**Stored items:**
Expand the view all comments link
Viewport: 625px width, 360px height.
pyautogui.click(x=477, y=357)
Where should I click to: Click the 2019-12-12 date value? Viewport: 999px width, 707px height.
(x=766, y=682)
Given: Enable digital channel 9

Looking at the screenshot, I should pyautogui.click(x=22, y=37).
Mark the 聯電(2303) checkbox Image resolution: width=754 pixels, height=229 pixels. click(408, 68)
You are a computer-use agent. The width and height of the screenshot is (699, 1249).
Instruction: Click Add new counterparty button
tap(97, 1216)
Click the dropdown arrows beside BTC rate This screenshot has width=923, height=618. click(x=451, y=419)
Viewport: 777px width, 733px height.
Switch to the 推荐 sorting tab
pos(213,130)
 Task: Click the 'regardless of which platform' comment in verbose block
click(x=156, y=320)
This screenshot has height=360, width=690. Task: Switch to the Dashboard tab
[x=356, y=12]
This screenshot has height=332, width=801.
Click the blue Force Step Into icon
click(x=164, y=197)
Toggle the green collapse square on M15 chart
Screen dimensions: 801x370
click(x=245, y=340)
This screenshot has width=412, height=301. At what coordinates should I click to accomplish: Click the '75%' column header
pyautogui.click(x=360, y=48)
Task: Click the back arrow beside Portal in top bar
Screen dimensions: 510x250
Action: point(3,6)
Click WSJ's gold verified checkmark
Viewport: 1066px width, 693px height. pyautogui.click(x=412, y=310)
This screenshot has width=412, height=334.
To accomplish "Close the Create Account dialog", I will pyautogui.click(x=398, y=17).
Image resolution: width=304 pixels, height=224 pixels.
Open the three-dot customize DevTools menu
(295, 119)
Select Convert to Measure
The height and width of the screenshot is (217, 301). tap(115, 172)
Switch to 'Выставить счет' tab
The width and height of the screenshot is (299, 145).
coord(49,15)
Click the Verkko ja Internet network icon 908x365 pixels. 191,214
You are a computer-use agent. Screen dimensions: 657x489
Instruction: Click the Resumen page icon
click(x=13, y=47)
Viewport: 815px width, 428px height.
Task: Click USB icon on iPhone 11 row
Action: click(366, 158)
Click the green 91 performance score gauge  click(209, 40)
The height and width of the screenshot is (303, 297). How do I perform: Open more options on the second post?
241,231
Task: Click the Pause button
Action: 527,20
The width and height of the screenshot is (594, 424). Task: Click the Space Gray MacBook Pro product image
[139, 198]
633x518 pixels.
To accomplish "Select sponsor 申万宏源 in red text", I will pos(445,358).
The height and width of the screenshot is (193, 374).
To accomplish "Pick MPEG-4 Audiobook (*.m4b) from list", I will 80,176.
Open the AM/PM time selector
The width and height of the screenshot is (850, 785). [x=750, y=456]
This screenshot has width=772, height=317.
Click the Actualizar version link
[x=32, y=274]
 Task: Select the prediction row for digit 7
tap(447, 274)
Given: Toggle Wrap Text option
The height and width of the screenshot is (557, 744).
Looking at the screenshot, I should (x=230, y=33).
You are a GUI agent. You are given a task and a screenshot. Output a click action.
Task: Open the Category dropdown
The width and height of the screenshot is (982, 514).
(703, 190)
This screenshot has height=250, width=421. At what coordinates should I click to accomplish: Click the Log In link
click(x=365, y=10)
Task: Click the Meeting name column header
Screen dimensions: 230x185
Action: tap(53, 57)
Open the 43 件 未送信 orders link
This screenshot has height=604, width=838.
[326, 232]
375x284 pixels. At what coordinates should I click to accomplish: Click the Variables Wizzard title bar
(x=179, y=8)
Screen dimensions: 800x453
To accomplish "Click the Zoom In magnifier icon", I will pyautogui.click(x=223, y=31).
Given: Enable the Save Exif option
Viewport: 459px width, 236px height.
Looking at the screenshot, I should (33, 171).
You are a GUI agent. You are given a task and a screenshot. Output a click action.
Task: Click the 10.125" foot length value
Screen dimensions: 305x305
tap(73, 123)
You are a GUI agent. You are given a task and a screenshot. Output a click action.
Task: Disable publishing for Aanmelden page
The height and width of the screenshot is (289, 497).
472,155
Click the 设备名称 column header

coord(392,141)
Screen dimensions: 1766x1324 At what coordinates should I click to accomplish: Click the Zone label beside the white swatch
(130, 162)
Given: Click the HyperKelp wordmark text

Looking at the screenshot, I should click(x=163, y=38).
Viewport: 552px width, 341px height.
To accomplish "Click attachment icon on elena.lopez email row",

**Task description:** Determine how many lines in the records above hold the word "resolution", and answer with that number only.

**Answer for this exercise:** 2